Stay organized with collections
Save and categorize content based on your preferences.
This document describes how you can give different teams access to different
sets of projects. You can establish this kind of multi-tenant monitoring by
using metrics scopes in combination with
multiple instances of Grafana and multiple data source syncers.
You need to set up only one Grafana instance and one data source syncer
for each metrics scope, regardless of how many projects are
in the metrics scope or how many Google Cloud regions you use:
Queries to Monarch automatically expand to all projects within a
metrics scope, unless a project_id filter is included.
Queries execute across all regions unless a location filter is
included.
You don't need to change anything on the ingestion side to achieve
multi-tenant monitoring.
The following diagram illustrates a configuration for multi-tenant monitoring:
To set up and use a configuration like the one in the diagram, set up
your metrics scopes, Grafana instances, and data source syncers
as follows:
You want Dev team A to be able to read from and access Projects 1 and 2. To
set up this access, you do the following:
Put Project 1 and Project 2 into the metrics scope of
scoping_project_A.
Put a data source syncer in Project 1, and configure it
to use scoping_project_A. Give the syncer's service account
Monitoring Viewer permissions for scoping_project_A.
When a user issues queries from the Grafana instance associated with this
data source syncer, Monarch expands scoping_project_A
into its constituent monitored projects and returns results for both
Project 1 and Project 2, across all Google Cloud regions.

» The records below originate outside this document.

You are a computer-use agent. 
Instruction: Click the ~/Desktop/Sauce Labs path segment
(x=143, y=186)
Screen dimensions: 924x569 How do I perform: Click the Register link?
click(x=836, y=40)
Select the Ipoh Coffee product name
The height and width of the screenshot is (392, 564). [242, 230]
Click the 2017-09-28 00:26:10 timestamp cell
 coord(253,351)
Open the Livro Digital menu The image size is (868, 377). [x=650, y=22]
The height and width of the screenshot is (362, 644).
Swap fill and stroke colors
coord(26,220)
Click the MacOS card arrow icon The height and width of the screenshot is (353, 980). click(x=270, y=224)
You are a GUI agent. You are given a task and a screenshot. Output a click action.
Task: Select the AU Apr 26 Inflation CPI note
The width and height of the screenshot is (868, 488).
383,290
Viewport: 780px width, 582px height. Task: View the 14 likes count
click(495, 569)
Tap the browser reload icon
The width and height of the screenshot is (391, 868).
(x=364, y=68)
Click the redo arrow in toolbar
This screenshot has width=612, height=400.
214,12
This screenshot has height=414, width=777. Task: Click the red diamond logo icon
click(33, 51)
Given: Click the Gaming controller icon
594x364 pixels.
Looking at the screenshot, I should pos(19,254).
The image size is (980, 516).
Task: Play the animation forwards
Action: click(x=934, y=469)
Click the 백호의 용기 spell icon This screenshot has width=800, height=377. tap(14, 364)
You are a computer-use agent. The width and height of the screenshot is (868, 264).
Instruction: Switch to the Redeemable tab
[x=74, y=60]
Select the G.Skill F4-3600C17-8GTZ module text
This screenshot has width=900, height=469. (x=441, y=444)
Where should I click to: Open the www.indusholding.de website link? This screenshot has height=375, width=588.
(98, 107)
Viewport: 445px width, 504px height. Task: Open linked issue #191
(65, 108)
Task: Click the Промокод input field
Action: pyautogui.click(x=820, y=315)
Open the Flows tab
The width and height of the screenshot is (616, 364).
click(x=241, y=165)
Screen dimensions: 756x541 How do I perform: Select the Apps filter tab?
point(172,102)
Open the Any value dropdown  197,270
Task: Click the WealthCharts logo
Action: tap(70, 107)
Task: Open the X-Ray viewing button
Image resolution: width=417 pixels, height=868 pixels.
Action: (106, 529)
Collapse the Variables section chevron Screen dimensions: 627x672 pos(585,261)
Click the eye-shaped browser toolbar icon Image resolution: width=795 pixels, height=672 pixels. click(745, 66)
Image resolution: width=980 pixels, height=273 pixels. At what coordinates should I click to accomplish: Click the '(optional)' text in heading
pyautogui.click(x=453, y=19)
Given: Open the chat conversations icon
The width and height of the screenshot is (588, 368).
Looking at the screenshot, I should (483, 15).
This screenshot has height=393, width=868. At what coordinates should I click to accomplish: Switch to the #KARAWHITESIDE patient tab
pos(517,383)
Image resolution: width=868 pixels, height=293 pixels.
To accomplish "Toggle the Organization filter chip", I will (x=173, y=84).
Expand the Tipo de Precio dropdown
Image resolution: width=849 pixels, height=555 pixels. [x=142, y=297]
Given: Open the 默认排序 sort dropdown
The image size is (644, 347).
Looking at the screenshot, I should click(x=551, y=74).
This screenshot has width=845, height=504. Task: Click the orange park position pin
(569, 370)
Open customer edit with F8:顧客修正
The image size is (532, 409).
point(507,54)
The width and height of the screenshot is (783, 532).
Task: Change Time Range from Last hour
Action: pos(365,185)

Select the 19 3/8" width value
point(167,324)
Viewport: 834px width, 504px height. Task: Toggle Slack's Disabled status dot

Because
the Grafana instance and data source syncer live within Project 1, only
users with access to Project 1 can query scoping_project_A.
You want Dev team B to be able to read from and access Projects 3 and 4. To
set up this access, you do the following:
Put Project 3 and Project 4 into the metrics scope of
scoping_project_B.
Put a data source syncer in Project 3, and configure it
to use scoping_project_B. Give the syncer's service account
Monitoring Viewer permissions for scoping_project_B.
When a user issues queries from the Grafana instance associated with this
data source syncer, Monarch expands scoping_project_B
into its constituent monitored projects and returns results for both
Project 3 and Project 4, across all Google Cloud regions. Because
the Grafana instance and data source syncer live within Project 3, only
users with access to Project 3 can query scoping_project_B.
You want the SRE team to be able to read from and access Projects 1, 2, 3, 4,
and 5. To set up this access, you do the following:
Put all the projects into the metrics scope of
scoping_project_C.
Put a data source syncer in Project 5, and configure it
to use scoping_project_C. Give the syncer's service account
Monitoring Viewer permissions for scoping_project_C.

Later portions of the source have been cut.